:: Task data

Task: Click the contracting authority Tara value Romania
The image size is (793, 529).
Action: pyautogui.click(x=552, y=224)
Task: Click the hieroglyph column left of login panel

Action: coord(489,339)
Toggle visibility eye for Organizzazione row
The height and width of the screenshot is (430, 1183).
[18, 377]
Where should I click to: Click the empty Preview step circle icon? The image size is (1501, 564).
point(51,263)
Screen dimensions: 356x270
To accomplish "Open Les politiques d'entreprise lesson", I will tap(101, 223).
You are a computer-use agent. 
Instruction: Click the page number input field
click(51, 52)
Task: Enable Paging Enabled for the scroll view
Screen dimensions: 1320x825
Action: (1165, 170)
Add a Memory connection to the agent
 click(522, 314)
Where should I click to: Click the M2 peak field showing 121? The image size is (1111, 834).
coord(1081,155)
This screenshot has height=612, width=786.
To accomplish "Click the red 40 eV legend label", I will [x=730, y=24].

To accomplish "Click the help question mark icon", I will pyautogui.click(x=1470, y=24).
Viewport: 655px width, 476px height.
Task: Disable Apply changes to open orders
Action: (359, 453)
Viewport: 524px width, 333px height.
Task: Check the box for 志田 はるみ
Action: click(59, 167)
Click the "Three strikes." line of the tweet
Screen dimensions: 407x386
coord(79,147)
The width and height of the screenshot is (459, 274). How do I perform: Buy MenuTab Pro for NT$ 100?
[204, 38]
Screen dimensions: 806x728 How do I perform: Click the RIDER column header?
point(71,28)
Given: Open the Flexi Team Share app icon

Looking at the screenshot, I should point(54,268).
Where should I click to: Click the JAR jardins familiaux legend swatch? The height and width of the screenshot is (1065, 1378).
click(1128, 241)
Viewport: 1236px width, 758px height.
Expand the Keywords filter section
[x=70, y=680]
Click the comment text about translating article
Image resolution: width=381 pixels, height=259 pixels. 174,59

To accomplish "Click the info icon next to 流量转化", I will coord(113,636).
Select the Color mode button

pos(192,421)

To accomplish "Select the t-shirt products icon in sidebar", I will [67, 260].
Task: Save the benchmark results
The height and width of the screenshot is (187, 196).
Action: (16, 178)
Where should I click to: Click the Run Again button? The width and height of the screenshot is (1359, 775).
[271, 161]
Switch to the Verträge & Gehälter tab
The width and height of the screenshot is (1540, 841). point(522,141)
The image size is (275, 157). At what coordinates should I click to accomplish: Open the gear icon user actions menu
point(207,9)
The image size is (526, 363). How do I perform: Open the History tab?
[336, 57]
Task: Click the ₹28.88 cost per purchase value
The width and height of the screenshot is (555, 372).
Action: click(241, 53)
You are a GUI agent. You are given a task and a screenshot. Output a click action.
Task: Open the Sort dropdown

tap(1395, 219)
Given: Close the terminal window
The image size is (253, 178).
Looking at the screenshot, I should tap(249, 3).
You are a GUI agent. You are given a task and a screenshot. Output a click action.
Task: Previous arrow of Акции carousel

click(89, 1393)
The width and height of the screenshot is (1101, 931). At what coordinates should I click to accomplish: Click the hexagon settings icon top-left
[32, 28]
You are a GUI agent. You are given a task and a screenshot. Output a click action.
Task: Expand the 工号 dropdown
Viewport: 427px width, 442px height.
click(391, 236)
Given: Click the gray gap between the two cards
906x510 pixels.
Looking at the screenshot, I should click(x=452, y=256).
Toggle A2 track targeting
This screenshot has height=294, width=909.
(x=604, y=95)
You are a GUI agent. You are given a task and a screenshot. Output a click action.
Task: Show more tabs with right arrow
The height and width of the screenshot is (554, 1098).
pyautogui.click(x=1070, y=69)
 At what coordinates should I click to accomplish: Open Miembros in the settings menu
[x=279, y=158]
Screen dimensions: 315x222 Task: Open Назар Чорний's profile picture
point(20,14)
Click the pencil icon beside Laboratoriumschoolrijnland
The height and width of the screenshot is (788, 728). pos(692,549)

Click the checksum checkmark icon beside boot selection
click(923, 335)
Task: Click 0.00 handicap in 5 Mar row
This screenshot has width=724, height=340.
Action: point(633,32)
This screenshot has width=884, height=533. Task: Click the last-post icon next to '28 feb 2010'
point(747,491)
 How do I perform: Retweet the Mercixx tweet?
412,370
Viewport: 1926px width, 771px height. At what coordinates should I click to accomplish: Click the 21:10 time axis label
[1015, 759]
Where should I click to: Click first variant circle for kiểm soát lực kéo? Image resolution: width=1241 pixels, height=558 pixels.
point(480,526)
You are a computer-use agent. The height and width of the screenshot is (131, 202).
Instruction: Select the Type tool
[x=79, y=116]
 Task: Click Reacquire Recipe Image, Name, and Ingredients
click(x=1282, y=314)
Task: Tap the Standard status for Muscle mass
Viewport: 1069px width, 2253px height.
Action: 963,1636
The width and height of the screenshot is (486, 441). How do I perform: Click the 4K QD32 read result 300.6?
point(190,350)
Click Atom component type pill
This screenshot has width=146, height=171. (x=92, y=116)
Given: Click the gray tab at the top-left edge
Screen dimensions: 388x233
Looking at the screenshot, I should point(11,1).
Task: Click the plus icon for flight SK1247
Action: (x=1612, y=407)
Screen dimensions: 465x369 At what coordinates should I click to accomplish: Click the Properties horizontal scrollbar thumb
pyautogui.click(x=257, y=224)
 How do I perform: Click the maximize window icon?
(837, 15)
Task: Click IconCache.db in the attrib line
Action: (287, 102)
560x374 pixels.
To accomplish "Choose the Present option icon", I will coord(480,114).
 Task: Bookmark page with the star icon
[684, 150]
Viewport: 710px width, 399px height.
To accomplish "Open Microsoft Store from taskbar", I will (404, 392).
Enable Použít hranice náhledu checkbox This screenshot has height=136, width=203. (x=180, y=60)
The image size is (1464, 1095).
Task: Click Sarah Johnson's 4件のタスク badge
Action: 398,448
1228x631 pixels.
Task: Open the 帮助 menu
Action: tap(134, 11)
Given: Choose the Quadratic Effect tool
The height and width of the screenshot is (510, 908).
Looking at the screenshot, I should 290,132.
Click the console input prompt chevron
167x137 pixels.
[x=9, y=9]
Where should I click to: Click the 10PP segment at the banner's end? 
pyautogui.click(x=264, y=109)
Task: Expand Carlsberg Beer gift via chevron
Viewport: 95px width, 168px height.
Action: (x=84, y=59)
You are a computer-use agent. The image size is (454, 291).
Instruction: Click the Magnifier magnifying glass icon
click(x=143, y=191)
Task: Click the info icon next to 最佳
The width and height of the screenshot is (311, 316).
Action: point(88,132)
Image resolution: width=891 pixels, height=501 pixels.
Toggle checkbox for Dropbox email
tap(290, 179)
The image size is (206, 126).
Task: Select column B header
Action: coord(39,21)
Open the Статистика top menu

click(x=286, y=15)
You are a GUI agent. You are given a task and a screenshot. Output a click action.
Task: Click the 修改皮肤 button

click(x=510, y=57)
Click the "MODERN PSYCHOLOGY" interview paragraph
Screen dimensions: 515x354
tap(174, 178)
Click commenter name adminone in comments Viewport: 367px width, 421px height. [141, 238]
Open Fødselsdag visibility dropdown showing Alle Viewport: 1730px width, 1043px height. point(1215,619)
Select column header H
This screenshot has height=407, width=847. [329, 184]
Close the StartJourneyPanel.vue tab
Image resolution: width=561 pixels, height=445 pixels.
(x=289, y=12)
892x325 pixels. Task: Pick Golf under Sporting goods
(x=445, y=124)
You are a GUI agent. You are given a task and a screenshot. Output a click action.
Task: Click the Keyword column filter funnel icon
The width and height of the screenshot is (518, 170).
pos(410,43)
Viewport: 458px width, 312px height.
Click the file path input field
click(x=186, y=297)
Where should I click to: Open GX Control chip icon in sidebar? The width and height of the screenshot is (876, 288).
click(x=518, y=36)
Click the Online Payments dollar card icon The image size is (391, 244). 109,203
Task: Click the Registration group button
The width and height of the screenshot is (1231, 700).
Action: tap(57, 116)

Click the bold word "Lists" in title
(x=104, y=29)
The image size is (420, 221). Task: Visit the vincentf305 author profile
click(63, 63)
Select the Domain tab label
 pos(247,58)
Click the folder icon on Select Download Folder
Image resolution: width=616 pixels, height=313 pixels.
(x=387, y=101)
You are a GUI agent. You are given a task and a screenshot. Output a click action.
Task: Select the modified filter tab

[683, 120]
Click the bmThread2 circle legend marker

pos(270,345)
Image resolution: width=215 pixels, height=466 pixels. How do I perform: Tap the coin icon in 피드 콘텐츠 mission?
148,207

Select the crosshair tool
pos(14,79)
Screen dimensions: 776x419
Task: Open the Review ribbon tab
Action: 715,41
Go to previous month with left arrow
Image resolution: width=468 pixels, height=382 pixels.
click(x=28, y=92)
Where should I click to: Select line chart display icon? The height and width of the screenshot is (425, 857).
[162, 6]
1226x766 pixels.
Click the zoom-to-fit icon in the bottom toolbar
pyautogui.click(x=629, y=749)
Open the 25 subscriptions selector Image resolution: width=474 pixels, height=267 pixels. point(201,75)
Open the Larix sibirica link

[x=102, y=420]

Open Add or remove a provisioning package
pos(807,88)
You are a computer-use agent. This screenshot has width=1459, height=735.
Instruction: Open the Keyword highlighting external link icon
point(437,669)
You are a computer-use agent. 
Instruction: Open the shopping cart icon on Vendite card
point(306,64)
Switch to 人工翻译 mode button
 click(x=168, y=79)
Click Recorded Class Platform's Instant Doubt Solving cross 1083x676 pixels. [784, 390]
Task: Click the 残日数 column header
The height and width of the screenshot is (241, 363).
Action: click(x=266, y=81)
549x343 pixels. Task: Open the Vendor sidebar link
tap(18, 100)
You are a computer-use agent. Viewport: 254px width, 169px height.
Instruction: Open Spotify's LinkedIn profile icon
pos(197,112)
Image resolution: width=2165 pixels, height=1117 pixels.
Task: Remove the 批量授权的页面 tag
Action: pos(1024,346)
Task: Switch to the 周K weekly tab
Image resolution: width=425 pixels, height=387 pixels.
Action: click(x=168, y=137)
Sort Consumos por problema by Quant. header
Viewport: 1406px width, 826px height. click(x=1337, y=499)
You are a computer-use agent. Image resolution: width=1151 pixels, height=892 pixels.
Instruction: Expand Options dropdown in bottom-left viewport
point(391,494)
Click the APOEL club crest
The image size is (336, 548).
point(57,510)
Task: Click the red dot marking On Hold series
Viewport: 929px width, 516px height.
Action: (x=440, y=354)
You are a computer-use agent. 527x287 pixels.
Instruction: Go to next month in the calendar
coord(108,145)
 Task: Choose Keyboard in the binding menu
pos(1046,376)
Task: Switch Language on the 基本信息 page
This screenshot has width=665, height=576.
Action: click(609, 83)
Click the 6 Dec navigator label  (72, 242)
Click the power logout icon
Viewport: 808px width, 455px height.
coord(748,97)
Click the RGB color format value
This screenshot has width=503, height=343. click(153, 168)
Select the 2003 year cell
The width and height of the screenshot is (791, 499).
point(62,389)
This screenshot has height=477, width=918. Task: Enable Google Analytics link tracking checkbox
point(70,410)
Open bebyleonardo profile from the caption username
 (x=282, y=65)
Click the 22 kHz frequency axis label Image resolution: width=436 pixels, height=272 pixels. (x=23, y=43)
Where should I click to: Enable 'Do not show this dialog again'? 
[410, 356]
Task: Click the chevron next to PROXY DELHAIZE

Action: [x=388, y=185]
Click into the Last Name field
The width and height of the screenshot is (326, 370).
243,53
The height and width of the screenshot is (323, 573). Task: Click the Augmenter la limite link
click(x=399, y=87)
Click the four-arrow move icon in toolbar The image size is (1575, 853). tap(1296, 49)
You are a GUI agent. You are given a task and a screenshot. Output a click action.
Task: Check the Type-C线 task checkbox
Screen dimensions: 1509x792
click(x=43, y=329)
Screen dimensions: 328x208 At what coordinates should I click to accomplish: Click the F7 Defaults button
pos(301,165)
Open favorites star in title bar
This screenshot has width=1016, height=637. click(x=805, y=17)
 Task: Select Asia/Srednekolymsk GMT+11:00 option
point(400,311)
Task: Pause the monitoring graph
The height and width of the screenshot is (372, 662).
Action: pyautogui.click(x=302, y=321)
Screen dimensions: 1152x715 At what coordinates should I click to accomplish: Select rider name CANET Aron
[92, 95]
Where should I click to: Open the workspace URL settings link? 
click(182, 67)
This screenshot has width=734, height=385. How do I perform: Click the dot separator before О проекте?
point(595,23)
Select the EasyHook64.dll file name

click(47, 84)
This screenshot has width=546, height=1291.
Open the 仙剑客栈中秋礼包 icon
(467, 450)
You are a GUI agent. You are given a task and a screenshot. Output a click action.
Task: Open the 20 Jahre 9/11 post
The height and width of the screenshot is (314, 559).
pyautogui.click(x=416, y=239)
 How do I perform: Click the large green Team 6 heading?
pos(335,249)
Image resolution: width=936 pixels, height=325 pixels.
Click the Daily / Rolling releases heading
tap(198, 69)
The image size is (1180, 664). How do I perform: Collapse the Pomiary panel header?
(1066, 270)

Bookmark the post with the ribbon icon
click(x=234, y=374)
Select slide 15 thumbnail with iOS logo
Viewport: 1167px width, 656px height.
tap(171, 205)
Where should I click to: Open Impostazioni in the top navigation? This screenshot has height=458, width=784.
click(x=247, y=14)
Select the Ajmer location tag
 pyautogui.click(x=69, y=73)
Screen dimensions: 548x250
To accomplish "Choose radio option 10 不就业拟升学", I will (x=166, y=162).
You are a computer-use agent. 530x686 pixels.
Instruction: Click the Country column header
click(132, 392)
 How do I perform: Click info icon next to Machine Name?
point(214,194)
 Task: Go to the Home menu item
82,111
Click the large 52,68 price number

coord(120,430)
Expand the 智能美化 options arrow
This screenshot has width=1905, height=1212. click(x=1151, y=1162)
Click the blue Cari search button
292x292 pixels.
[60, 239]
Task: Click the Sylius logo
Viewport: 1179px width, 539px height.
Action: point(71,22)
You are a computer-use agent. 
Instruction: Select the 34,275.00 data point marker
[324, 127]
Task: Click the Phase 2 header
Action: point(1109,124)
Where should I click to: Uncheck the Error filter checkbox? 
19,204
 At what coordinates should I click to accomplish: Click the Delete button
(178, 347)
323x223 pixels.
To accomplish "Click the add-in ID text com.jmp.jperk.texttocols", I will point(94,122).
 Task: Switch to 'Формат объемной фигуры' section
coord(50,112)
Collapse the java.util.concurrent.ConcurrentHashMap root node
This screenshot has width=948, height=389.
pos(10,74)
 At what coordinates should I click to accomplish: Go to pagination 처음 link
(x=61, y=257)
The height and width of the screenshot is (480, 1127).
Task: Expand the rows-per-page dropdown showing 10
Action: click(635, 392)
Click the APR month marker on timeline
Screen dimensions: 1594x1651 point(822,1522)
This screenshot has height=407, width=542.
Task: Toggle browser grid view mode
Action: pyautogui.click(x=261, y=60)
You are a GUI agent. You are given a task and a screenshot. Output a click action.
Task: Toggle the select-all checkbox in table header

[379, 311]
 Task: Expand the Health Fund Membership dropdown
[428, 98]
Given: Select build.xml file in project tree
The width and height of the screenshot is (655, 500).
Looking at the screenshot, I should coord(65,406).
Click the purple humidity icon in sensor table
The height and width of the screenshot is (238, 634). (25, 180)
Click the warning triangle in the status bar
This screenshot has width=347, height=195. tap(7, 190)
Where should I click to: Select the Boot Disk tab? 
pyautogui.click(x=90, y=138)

::::

## Description of the task
Lay out the stretch of the listing from the line containing "At what coordinates should I click to accomplish: Go" through the end of the listing as a numbered list, leaving out any blank lines.

## Written solution
1.  At what coordinates should I click to accomplish: Go to pagination 처음 link
2. (x=61, y=257)
3. The height and width of the screenshot is (480, 1127).
4. Task: Expand the rows-per-page dropdown showing 10
5. Action: click(635, 392)
6. Click the APR month marker on timeline
7. Screen dimensions: 1594x1651 point(822,1522)
8. This screenshot has height=407, width=542.
9. Task: Toggle browser grid view mode
10. Action: pyautogui.click(x=261, y=60)
11. You are a GUI agent. You are given a task and a screenshot. Output a click action.
12. Task: Toggle the select-all checkbox in table header
13. [379, 311]
14.  Task: Expand the Health Fund Membership dropdown
15. [428, 98]
16. Given: Select build.xml file in project tree
17. The width and height of the screenshot is (655, 500).
18. Looking at the screenshot, I should coord(65,406).
19. Click the purple humidity icon in sensor table
20. The height and width of the screenshot is (238, 634). (25, 180)
21. Click the warning triangle in the status bar
22. This screenshot has width=347, height=195. tap(7, 190)
23. Where should I click to: Select the Boot Disk tab? 
24. pyautogui.click(x=90, y=138)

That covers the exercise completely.